#### INFORMATION SHOWN ####

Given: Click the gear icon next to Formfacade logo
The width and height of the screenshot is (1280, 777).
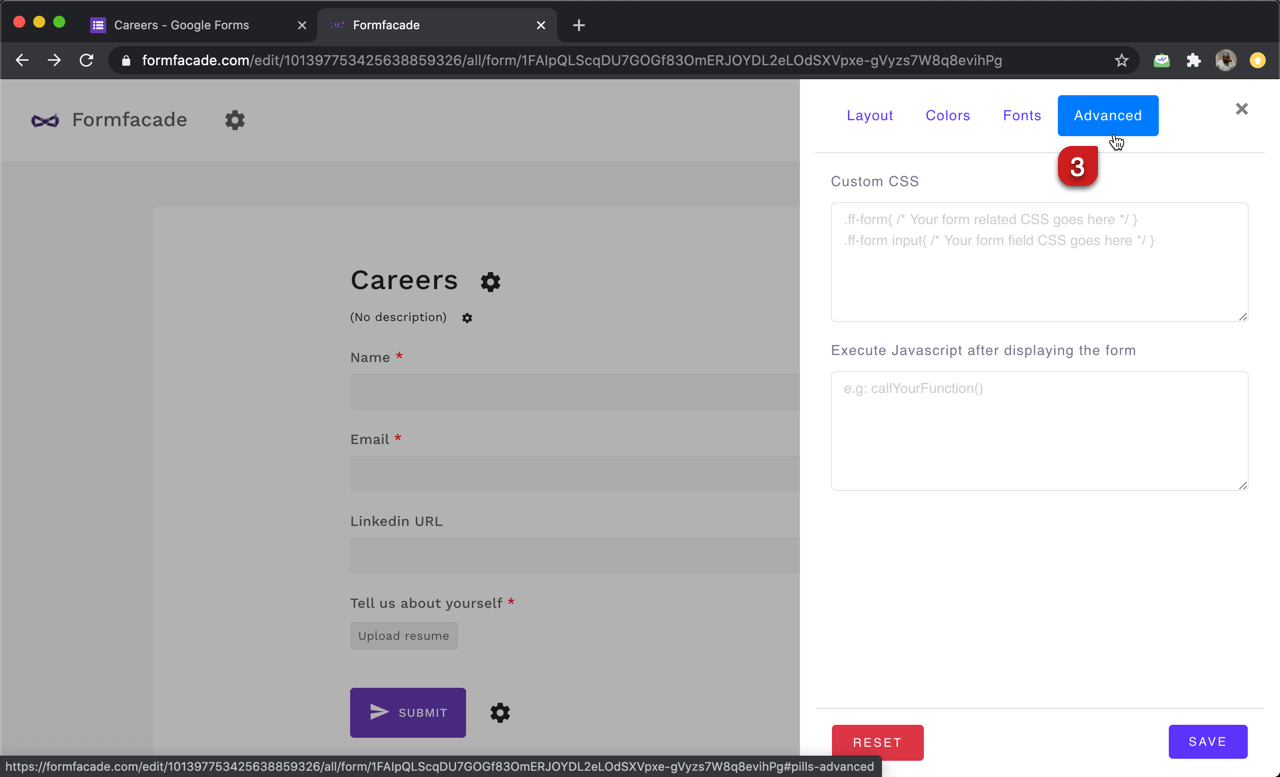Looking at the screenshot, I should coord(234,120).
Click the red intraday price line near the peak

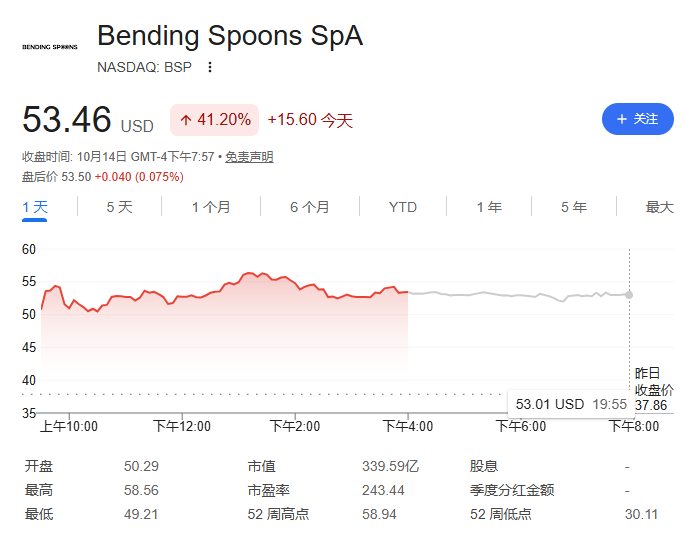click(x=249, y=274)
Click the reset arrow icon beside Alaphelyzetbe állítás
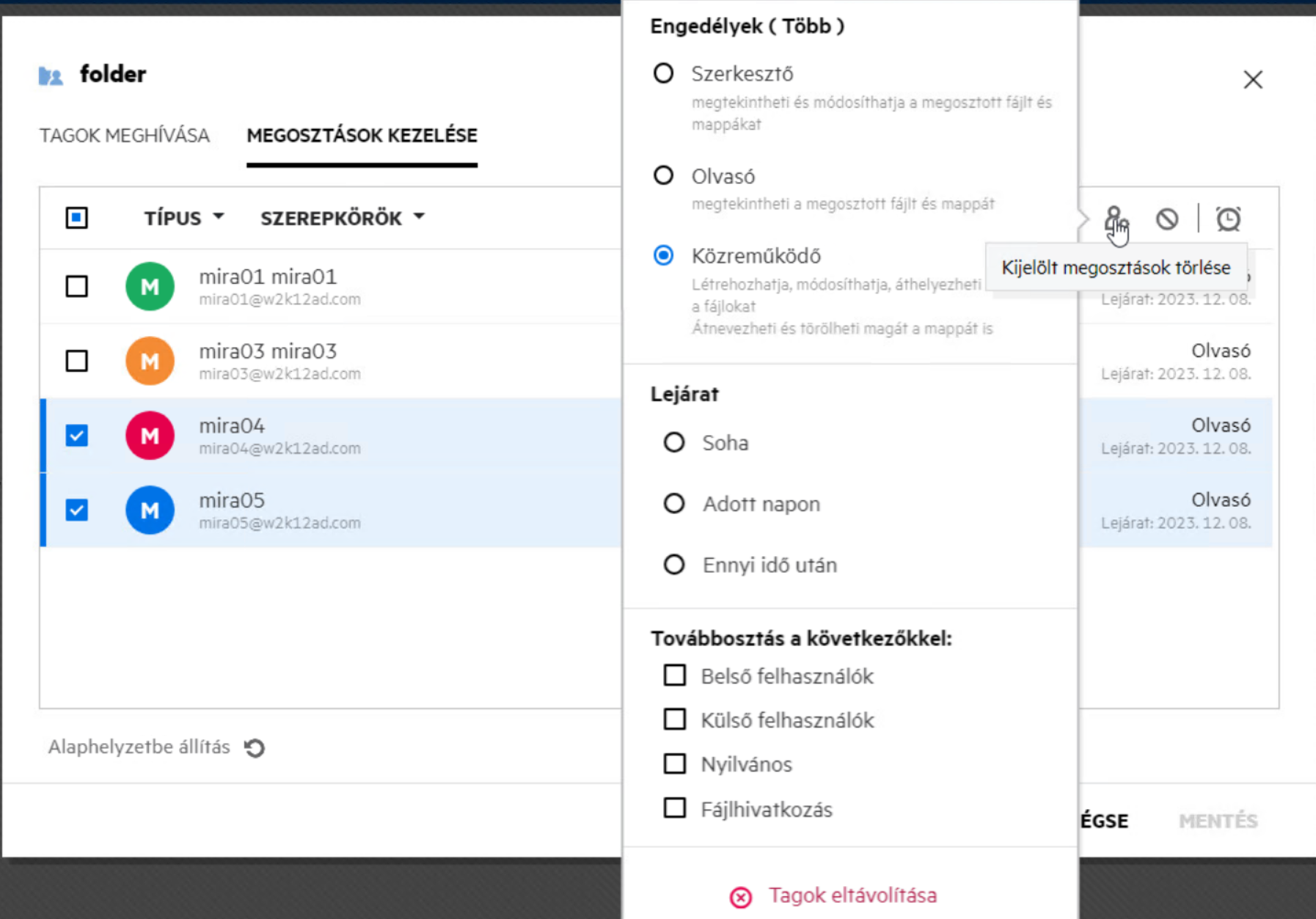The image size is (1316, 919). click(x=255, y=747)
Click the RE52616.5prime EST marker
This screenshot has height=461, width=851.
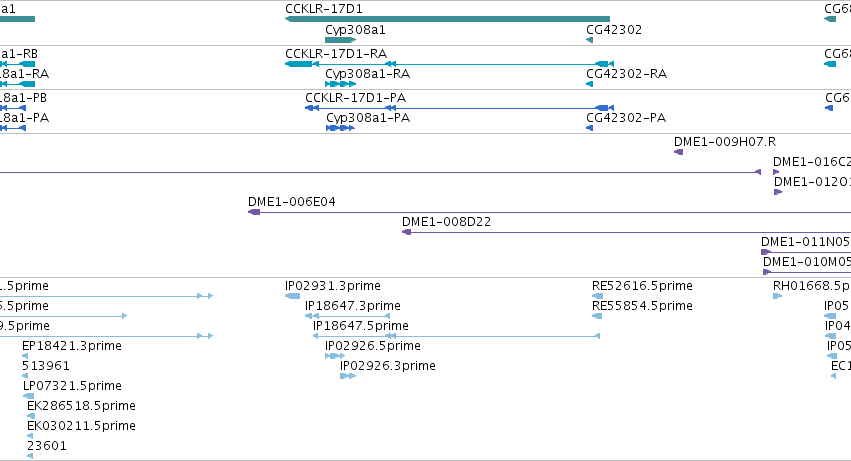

####

I need the lines from the one containing "Click the reset" through the end of the records retyped exactly, with the pictures left out.

**FINAL ANSWER:**
Click the reset arrow icon beside Alaphelyzetbe állítás
The image size is (1316, 919). click(x=255, y=747)
Click the RE52616.5prime EST marker
This screenshot has height=461, width=851.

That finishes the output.